Hamburg. Drohmails aus dem Jemen gegen Reederverband verunsichern Branche. Marine soll Echtheit bestätigt haben. Was in den E-Mails steht.

Die E-Mails enden mit der Formel, „Beste Grüße“, sind aber alles andere als in einem Plauderton abgefasst: Mehrere deutsche Reeder und ihre Organisation, der Verband Deutscher Reeder in Hamburg, haben in den vergangenen Tagen Post aus dem Jemen erhalten. Darin werden sie aufgefordert, ihre Schiffe vom Nahen Osten fernzuhalten, andernfalls würden sie angegriffen.

Der Absender der obskuren Drohmails bezeichnet sich als „Koordinierungszentrum für humanitäre Einsätze“ (HOCC) in der Republik Jemen.
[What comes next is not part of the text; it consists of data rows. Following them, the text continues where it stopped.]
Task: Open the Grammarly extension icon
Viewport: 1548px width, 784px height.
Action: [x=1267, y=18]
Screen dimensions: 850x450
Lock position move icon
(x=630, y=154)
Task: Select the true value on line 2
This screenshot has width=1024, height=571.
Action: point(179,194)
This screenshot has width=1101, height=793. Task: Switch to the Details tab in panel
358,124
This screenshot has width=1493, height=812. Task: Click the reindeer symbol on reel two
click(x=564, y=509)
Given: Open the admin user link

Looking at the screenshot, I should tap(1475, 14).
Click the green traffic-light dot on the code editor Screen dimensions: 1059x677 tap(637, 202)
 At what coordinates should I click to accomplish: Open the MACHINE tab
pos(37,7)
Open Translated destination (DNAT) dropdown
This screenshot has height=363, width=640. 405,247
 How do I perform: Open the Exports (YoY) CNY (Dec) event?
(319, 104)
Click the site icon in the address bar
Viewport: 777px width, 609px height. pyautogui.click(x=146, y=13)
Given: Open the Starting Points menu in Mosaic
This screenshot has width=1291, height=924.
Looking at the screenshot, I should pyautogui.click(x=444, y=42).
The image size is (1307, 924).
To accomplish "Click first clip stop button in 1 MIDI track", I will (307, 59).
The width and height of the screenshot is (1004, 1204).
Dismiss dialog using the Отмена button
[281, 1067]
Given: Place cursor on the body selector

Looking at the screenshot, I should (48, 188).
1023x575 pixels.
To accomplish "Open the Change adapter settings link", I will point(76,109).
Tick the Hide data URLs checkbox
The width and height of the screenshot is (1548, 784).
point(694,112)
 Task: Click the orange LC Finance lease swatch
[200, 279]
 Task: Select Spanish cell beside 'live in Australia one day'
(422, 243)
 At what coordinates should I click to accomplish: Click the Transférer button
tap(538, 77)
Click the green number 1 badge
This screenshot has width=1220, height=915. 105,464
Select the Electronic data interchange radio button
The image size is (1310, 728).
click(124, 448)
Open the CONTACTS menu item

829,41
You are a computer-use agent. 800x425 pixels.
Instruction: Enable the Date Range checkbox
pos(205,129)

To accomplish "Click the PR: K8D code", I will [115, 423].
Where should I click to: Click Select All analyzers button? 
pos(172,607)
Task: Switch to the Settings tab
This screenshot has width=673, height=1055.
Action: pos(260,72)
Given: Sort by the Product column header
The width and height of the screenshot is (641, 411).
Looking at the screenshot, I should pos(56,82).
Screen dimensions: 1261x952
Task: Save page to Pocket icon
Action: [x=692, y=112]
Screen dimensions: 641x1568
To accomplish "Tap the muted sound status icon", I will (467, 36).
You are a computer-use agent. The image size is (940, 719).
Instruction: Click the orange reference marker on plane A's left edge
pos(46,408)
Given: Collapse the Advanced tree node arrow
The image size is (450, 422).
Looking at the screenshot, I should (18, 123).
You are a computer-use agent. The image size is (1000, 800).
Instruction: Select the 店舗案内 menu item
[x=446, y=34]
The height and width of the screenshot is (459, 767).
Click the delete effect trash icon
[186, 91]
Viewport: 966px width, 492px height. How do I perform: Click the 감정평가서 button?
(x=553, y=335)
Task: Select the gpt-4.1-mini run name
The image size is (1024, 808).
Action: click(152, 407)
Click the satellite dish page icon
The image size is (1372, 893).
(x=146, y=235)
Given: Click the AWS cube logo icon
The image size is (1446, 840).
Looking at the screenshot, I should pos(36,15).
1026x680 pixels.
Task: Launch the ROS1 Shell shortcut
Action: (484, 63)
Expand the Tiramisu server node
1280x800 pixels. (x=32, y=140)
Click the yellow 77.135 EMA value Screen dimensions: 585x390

Dabei handelt es sich um ein Zentrum, das dem Büro des Oberbefehlshabers der Streitkräfte der Republik Jemen angegliedert ist. Dahinter stehen jemenitische Huthi-Rebellen, die seit dem Angriff Israels auf den Gazastreifen, die Gewässer und ums Rote Meer und den Suezkanal in Schach halten.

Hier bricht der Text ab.